→ Work item:
Write the records below out again exactly as given, with no images.

****************************************

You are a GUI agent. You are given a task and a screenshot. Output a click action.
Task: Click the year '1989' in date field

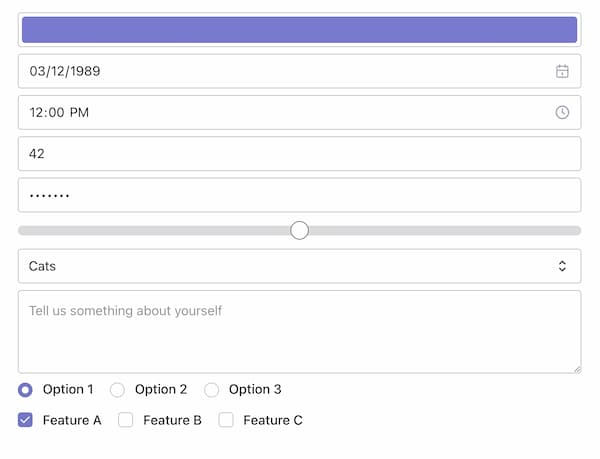pos(84,71)
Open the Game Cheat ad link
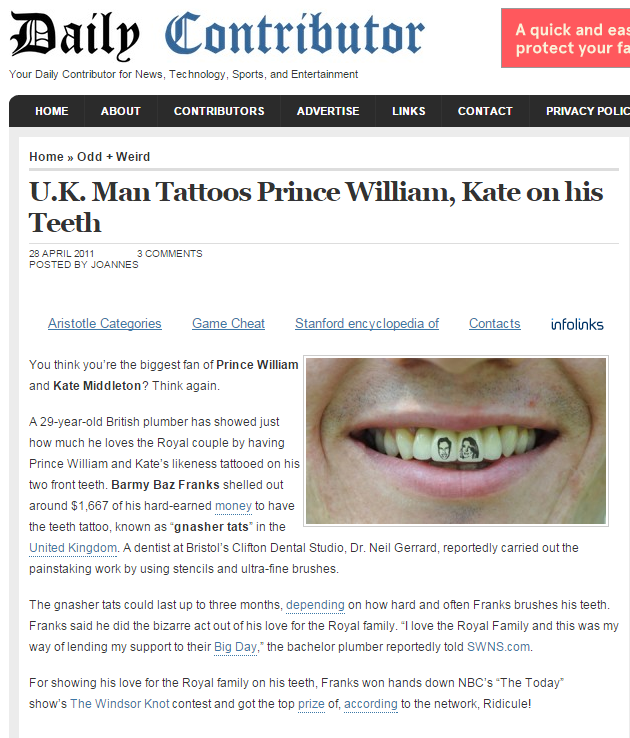This screenshot has width=630, height=738. tap(228, 323)
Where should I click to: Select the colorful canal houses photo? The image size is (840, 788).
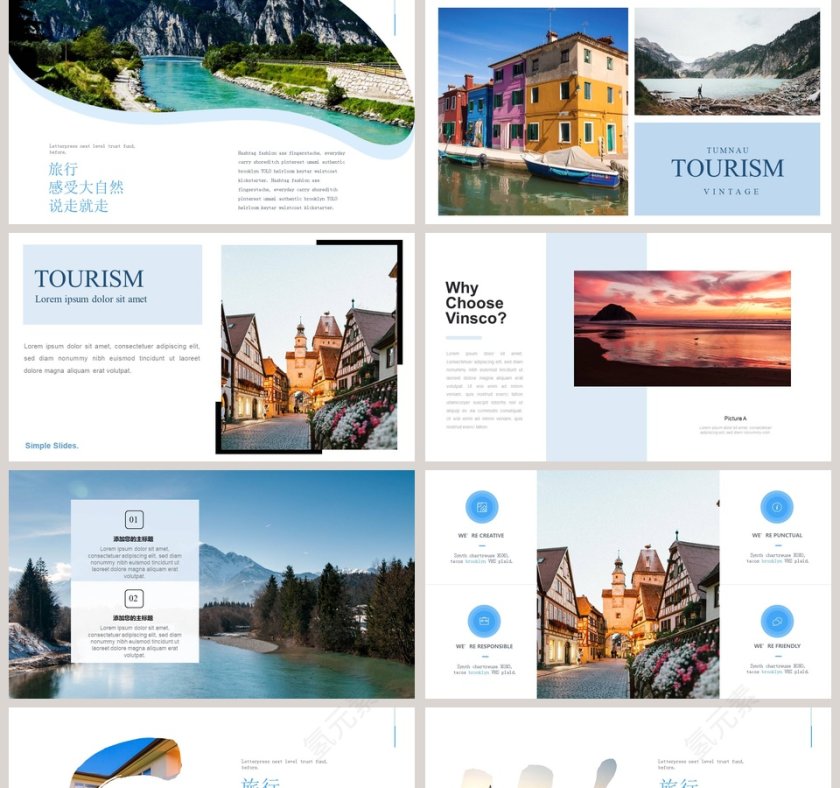pyautogui.click(x=533, y=111)
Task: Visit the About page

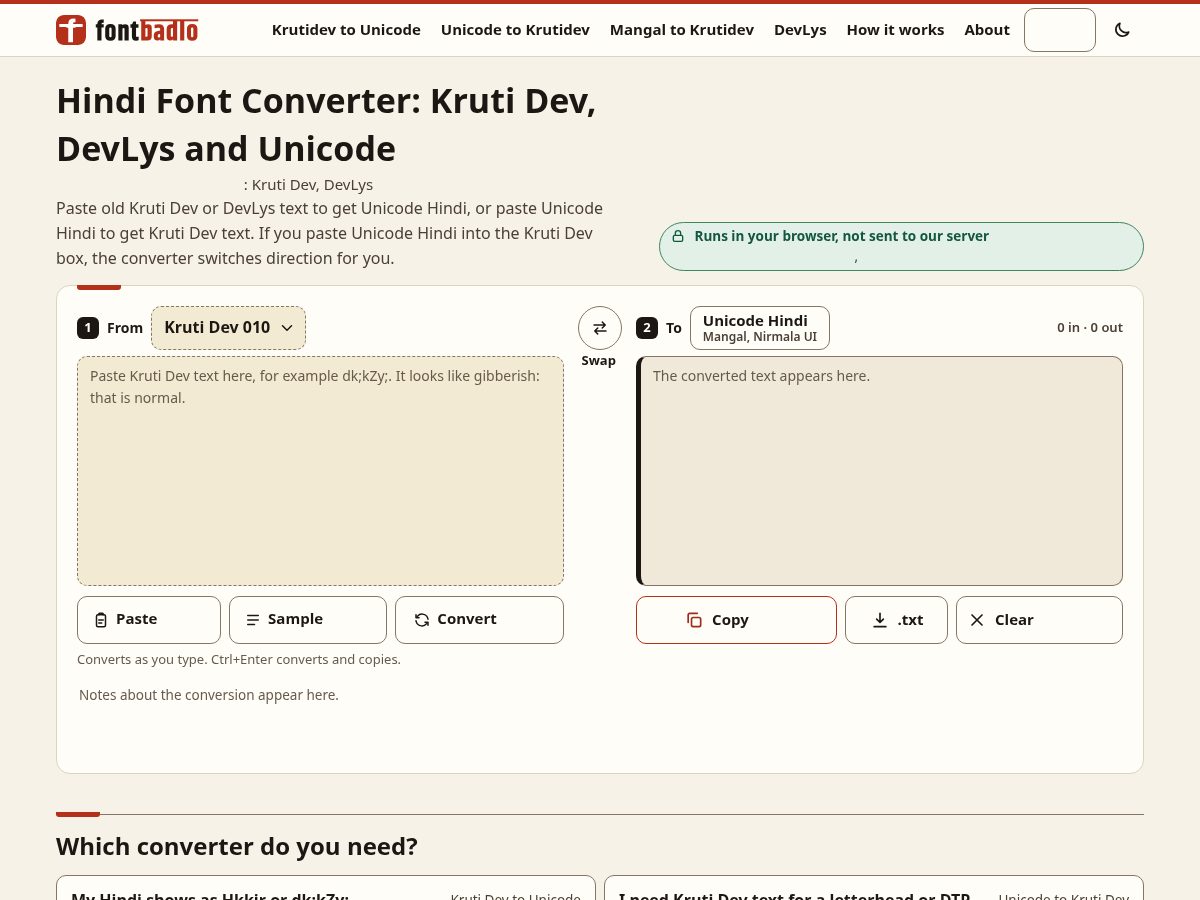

****************************************

→ Completed exercise:
You are a GUI agent. You are given a task and a screenshot. Output a click action.
Task: Click the year '1989' in date field

pos(84,71)
Open the Game Cheat ad link
This screenshot has width=630, height=738. tap(228, 323)
Where should I click to: Select the colorful canal houses photo? The image size is (840, 788).
pyautogui.click(x=533, y=111)
Task: Visit the About page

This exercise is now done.